▶ **TASK PROMPT**
The response should hold every record from the listing that follows, verbatim, and no pictures.

====

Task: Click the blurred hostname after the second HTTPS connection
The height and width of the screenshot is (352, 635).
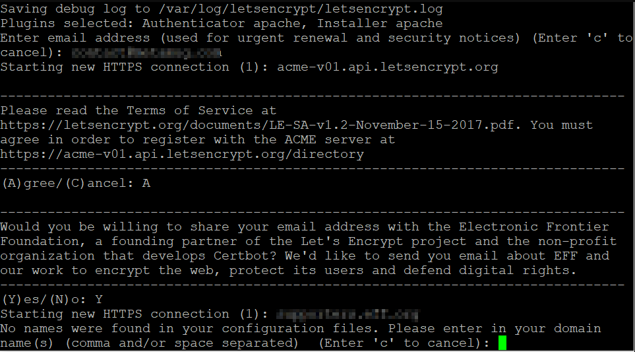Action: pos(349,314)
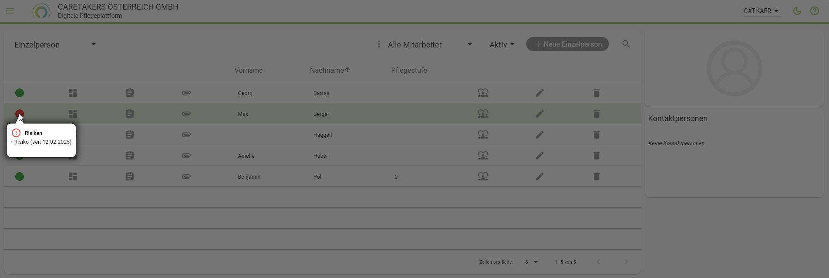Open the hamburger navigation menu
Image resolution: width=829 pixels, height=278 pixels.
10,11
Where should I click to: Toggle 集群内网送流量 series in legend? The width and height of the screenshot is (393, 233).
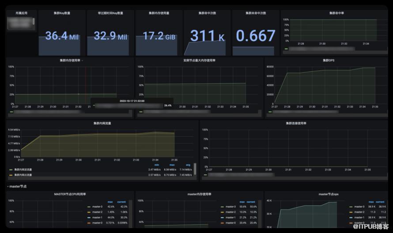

====

▶ **SOLVED EXERCISE**
Task: Click the blurred hostname after the second HTTPS connection
The height and width of the screenshot is (352, 635).
Action: pos(349,314)
Open the hamburger navigation menu
Image resolution: width=829 pixels, height=278 pixels.
10,11
Where should I click to: Toggle 集群内网送流量 series in legend? The width and height of the screenshot is (393, 233).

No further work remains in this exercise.